• To do: A word-for-word copy of the lines from the one holding "500x385 pixels. Task: Click" through the final line of the records below is the only output asked for.

[Data entries]

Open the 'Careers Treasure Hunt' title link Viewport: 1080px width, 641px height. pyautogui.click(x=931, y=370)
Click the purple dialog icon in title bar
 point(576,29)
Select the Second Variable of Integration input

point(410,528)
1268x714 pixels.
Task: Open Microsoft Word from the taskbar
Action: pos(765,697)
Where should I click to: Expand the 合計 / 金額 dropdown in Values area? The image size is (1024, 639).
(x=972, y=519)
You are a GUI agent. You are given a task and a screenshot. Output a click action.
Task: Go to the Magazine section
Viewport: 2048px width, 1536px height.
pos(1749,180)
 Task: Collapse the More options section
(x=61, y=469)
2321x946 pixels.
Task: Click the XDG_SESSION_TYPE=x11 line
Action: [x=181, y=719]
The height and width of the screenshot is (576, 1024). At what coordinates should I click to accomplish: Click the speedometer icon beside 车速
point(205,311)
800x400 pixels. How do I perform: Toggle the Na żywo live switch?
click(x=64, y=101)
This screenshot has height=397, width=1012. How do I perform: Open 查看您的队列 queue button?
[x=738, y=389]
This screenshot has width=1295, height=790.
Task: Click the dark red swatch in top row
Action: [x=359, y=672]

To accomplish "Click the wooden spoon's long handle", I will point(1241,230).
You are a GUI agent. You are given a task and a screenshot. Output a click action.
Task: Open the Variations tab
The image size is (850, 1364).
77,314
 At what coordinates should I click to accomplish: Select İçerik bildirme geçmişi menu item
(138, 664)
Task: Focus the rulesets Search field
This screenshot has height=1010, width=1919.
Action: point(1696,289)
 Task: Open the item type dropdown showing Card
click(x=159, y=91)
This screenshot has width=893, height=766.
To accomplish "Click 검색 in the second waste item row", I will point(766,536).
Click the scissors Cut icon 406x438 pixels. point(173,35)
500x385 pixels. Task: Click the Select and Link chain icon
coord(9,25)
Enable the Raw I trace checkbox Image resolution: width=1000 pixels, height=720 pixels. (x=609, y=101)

• Written response:
500x385 pixels. Task: Click the Select and Link chain icon
coord(9,25)
Enable the Raw I trace checkbox Image resolution: width=1000 pixels, height=720 pixels. (x=609, y=101)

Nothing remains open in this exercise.